On January 11, 2019, the Fifth Circuit issued a decision (available here) in Swearingen v. Gillar Home Heath Care. The Fifth Circuit found that the district court abused its discretion when it permitted a key witness to testify by deposition—rather than in person—at trial.

In the case, the defendant obtained deposition testimony from one of its former employees that bolstered the defendant’s claim that it did not improperly terminate the plaintiff. The defendant then filed a motion seeking permission to use the former employee’s testimony at trial by reading the deposition transcript into evidence. The district court granted the defendant’s motion, while noting that the plaintiff could subpoena the former witness to testify live at trial if the plaintiff wanted to. The plaintiff appealed.

On appeal, the defendant argued that the deposition testimony was admissible, because the witness lived 95.5 miles from the courthouse, which was “close enough to the Rule’s requirement of 100 miles” (i.e., Rule 32(a)(4)(B) allows a party to use the deposition of a witness where “the witness is more than 100 miles from the place of hearing or trial or is outside the United States, unless it appears that the witness’s absence was procured by the party offering the deposition”). The defendant also argued that the witness would “miss work and travel a lengthy distance” which would pose an “undue burden” on the witness. Finally, the defendant argued that the witness (as one of the defendant’s former employees) was not within the defendant’s “control.”

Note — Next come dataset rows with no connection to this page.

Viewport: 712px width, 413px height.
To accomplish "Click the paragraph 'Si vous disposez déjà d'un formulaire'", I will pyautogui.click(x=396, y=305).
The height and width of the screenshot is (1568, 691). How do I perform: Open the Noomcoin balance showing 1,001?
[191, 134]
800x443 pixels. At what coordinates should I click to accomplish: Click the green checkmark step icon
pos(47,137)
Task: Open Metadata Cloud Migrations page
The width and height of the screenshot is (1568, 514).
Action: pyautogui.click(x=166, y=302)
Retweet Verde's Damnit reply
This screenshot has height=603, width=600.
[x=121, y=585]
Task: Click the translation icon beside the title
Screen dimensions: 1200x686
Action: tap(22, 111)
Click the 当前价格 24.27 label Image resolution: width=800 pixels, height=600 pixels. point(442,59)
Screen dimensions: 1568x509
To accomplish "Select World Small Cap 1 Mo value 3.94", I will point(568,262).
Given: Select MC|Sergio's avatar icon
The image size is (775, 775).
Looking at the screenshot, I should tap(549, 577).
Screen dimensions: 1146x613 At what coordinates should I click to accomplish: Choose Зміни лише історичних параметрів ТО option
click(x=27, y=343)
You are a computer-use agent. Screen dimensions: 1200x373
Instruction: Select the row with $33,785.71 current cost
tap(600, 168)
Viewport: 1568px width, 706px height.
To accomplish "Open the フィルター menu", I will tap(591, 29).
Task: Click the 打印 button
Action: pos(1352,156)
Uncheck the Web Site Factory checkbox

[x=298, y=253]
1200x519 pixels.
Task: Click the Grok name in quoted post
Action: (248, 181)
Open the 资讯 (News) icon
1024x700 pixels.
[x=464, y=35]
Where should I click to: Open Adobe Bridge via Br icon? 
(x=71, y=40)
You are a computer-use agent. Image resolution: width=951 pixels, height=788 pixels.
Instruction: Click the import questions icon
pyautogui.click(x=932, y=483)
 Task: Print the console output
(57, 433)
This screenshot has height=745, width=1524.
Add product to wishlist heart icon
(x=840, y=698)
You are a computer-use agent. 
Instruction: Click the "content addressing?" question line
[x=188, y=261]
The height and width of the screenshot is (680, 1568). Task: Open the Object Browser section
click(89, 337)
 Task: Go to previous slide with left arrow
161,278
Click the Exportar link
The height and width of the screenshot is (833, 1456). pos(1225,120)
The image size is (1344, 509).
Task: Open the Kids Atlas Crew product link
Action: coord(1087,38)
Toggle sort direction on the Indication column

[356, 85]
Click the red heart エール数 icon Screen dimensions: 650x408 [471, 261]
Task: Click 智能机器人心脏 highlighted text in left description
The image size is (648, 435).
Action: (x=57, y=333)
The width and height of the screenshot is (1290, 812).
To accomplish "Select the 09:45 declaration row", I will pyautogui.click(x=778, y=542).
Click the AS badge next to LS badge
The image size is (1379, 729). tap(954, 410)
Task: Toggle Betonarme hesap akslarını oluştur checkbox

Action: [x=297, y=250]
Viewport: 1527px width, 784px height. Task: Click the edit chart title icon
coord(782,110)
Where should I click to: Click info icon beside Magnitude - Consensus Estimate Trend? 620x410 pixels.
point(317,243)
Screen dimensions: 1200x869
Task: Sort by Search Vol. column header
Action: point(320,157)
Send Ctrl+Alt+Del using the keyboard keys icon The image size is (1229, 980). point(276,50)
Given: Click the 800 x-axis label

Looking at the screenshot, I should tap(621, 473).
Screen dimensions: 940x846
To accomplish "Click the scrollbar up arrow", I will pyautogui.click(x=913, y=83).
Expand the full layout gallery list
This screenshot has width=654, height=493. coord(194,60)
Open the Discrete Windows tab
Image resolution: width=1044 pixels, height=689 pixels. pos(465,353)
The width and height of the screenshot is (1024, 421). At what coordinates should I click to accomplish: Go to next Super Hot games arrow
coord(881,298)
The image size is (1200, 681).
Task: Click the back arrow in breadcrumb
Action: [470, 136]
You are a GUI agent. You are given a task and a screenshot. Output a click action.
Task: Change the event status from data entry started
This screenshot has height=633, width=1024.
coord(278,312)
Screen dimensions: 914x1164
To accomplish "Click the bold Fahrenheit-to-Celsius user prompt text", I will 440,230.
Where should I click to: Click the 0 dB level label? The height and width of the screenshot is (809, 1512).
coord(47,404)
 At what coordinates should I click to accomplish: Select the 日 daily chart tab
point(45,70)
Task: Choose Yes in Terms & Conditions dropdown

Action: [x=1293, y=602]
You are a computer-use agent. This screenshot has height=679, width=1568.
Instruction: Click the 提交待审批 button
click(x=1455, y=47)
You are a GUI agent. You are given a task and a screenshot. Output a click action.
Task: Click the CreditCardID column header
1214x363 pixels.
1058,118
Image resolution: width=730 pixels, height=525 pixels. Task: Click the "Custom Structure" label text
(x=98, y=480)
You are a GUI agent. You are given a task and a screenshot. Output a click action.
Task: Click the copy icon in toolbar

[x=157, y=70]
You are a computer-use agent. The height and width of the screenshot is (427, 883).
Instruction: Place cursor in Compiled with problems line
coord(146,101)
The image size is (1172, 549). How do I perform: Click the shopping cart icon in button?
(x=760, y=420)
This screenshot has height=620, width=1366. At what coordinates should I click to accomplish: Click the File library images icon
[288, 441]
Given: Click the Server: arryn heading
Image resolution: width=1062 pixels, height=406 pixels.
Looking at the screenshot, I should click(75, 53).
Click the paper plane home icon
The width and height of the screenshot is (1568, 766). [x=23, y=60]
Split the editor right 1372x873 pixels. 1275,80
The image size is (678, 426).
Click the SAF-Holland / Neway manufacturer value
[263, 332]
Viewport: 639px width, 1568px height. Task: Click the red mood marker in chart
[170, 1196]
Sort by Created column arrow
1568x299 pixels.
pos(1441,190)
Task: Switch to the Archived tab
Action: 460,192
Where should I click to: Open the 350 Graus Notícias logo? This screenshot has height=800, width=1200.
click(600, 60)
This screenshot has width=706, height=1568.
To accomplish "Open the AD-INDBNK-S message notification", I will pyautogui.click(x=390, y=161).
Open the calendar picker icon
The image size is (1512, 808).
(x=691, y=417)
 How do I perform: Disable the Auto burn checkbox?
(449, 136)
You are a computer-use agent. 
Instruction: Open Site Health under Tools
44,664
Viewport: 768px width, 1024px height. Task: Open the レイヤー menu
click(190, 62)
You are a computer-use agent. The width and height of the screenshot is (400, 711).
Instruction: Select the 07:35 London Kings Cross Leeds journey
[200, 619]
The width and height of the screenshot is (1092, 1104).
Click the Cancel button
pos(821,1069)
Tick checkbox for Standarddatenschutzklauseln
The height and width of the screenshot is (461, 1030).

The Fifth Circuit noted that (i) it is all but inevitable that witnesses who are employed will miss work, (ii) a witness not within the control of a party is not unique, and (iii) the witness being “almost 100 miles from the trial” is not good enough to invoke Rule 32(a)(4)(B). The Rules prohibit using deposition testimony at trial unless “live testimony from the deponent is impossible or highly impracticable” and “the inconvenience of traveling any distance less than 100 miles, by itself, cannot render live testimony ‘extremely difficult or virtually impossible’ to obtain.”

The Fifth Circuit further noted that it was immaterial that the plaintiff could have subpoenaed the witness to testify live at trial—it was not the plaintiff’s burden to do so and “[a] party should not be required ‘to subpoena a hostile witness.’”

Finally, because the witness provided key testimony (i.e., the only testimony contradicting the plaintiff’s testimony on the central factual issue in the case), the admission of the deposition was not harmless. “Only through live cross-examination can the jury fully appreciate the strength or weakness of the witness’[s] testimony, by closely observing the witness’[s] demeanor, expressions, and intonations.” (citations and quotations omitted). The Fifth Circuit thus reversed and remanded for a new trial.